Wuthering Heights is a love story only if you are willing to call obsession, cruelty, and revenge love. Heathcliff and Catherine do not have a romance in any conventional sense — they share a bond so absolute that each describes the other as a part of themselves rather than as a person they desire. The novel does not endorse this bond. It shows what it costs: a generation of destruction, children raised in hatred, a man who exhumes his beloved's coffin to sleep closer to her. Emily Brontë presents the love without flinching from what it actually does, which is why the novel disturbs readers two centuries later.
What makes Wuthering Heights a Gothic novel?

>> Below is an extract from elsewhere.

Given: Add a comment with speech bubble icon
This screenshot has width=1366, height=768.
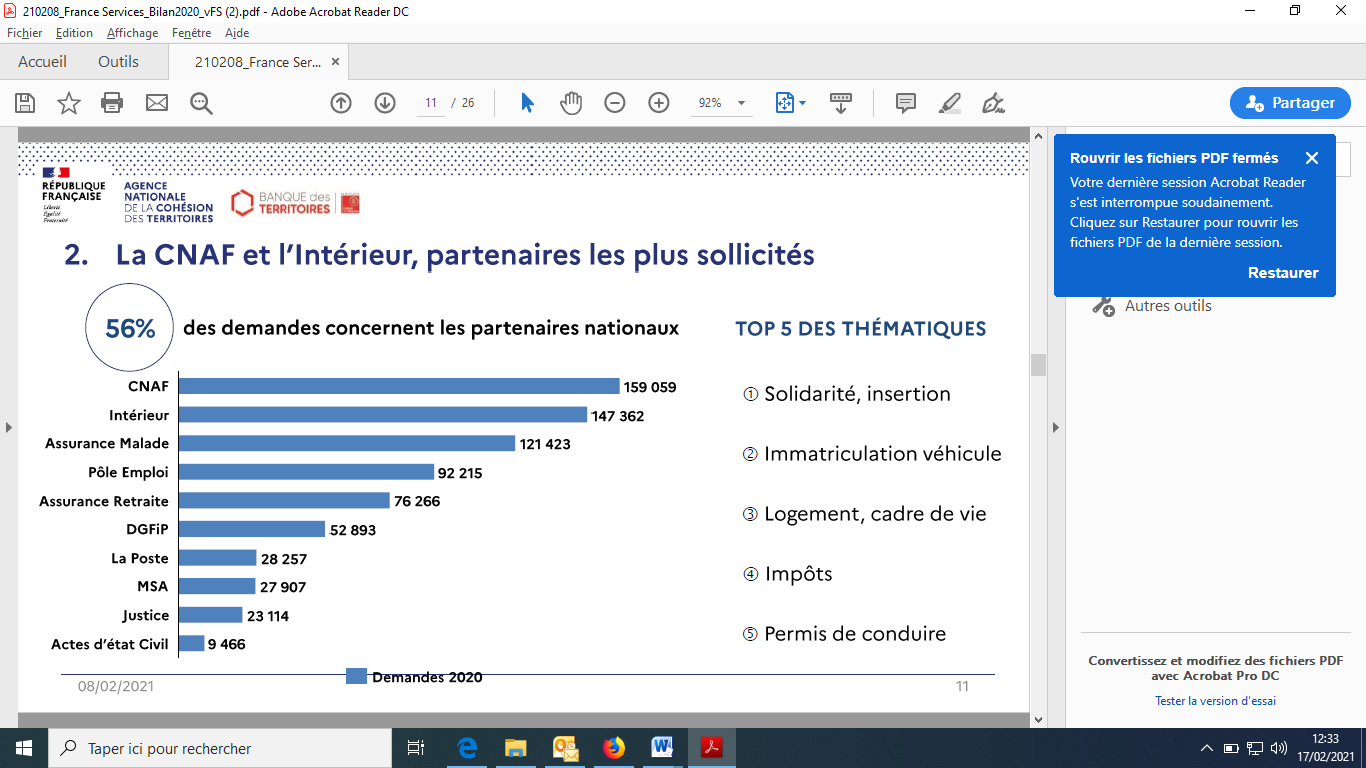Looking at the screenshot, I should [x=906, y=103].
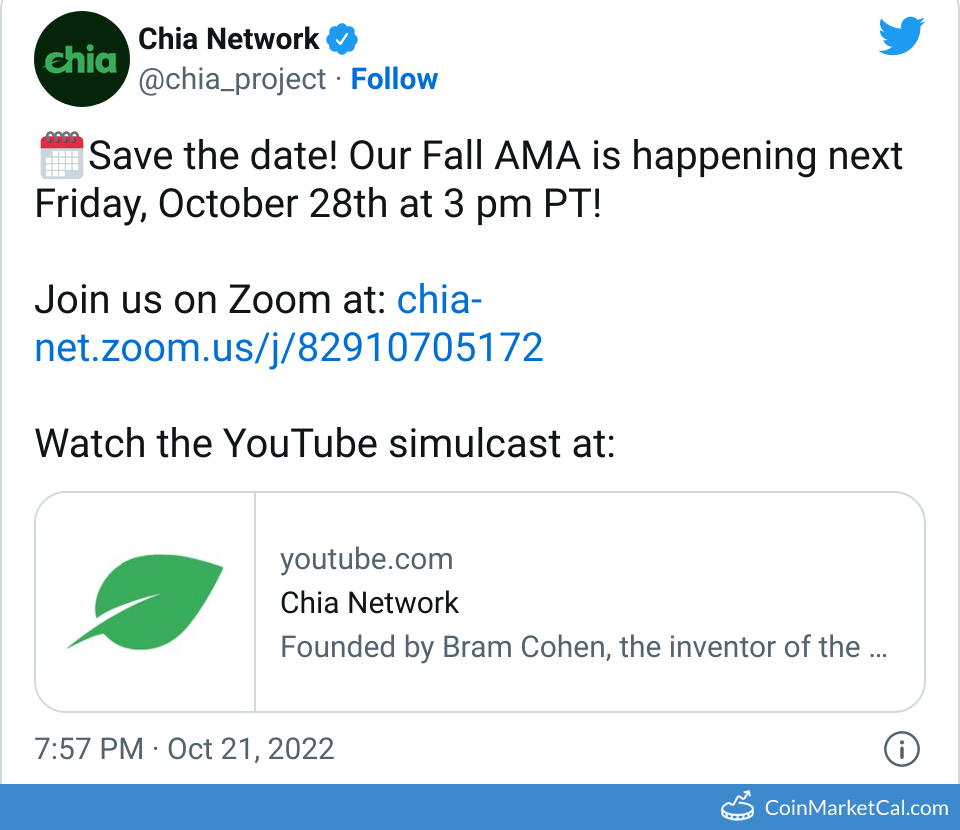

Wuthering Heights has the central Gothic ingredients: the isolated house on a wild landscape, the family with a dark secret, the supernatural suggestion never quite resolved, the atmosphere of claustrophobia and violence, and the brooding male figure whose past is obscured and whose nature is morally dangerous. What makes it unusual in the Gothic tradition is the doubling — two houses, two generations, two versions of the same story — and the fact that the female protagonist, Catherine, is as consuming and destructive as Heathcliff. Most Gothic heroines are threatened. Catherine is threatening.
What should I read after Wuthering Heights if I want something equally extreme?
For the same intensity of obsessive passion with a contemporary setting, try Rebecca by Daphne du Maurier, which transfers the dark-house Gothic and the possessive love story into the twentieth century. For the same refusal to make love morally comfortable, Anna Karenina takes passion to its social and personal limits. Wide Sargasso Sea by Jean Rhys gives voice to the other side of the Gothic obsession, specifically the woman locked in Rochester's attic in Jane Eyre, and reads like a direct companion to Wuthering Heights in its treatment of passion and colonisation.